A Masculine Knitted Tee…well, not quite
Late in 2009, I decided I wanted to design a form fitting knitted tee shirt. “Design” may be too weighty of a word…it makes it sound like I know more than I do. Let’s just say I wanted to start experimenting with some prototypes and go from there. While there are lots of sweaters, vests, henleys, etc., there are very few…and I mean *very* few…designs for knitted shirts. In fact, the few patterns I found were vintage patterns and just sort of blah. I wanted something more. Also, I really wanted to make it out of fingering weight, but was having trouble finding a yarn suitable (a cotton blend) in that weight. I settled for a sport weight, using Knit Picks Comfy. I wanted to try making it in the round, so I decided to try a raglan prototype. Here’s the result.

First try at a raglan shirt design
Humm…it’s wearable, so it’s not that bad, but it’s not what I was aiming for. It’s not much above the ho-hum basic knitted shirt. But it is comfortable! Starting wide, and going narrow for the waist, then increasing again for the chest did give it the form fitting shape I wanted. But it looks like an hour glass (feminine) rather than a V (masculine) shape. Okay…tuck in the shirttail! Note to self: Next time, crop the length and make it the narrow width to begin with. The directions I used for the raglan shaping came from Jacqueline Fee’s The Sweater Workshop, which called for 1 1/2 inches of straight knitting rounds before starting the raglan shaping.

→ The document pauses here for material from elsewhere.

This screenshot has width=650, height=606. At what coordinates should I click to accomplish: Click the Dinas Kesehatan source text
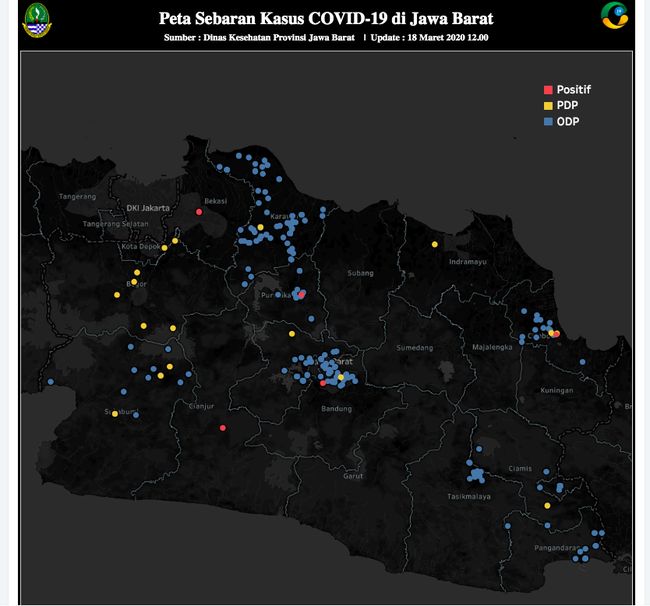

Next time--cut out the 1.5 inches before the the raglan decrease to snug up sleeve
Hummm….that makes the shirt body pucker at the sleeve join. Next time…cut out the 1 1/2 inches and start the raglan shaping right away. Collar flares out in back some…too flimsy. Solution: Bind off neck stitches and pick up stitches for neckline knittting rather than use held live stitches. And don’t use the elastic bind-off next time. Finally, sleeves are too long. Cut off about four inches in length.
I’ve not decided whether to rip out down to the sleeve/body join and redo the top of the shirt and sleeves, which means I could make all the changes but those in the shirt-tail area. Or just make another shirt with all the changes.

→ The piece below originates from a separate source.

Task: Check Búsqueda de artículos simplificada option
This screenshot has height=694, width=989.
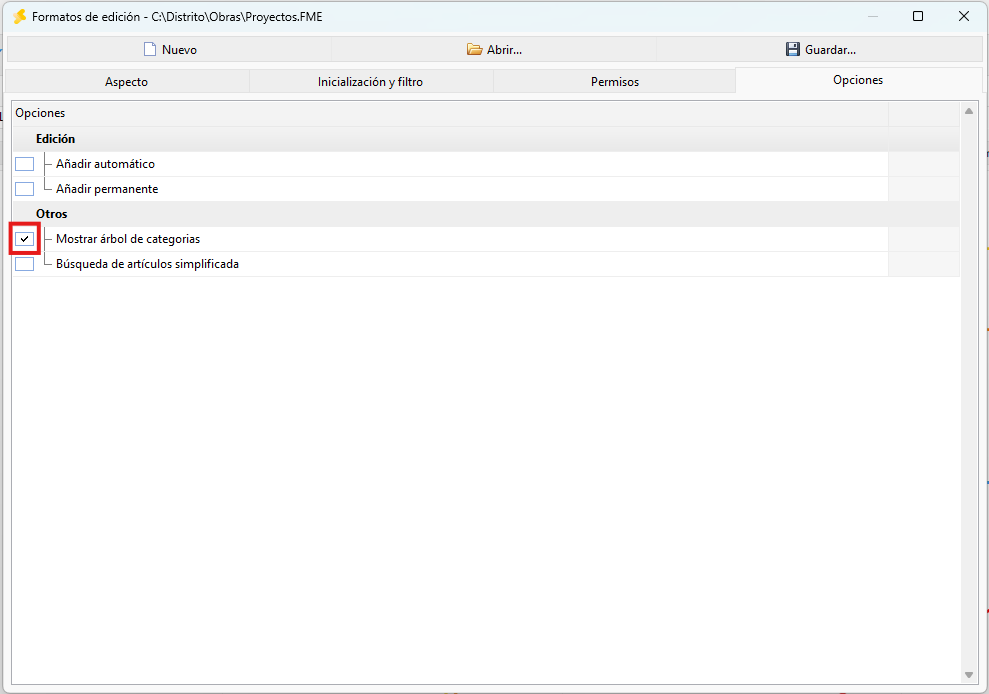Action: pos(25,264)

Or maybe I will just move on… to a fingering weight, and experiment knitting one continuous piece back and forth, from bottom of back, up to sleeve area with additional cast ons on each side for sleeves, bind off for head hole, cast on those stitches on next row, decrease the stitches that form the sleeve and finish knitting the front. Seam the sleeves and sides. I will crop the bottom and make it form fitting at the waist.
I’ll let you know how that one turns out…but give me several months! I have way too many WIP right now!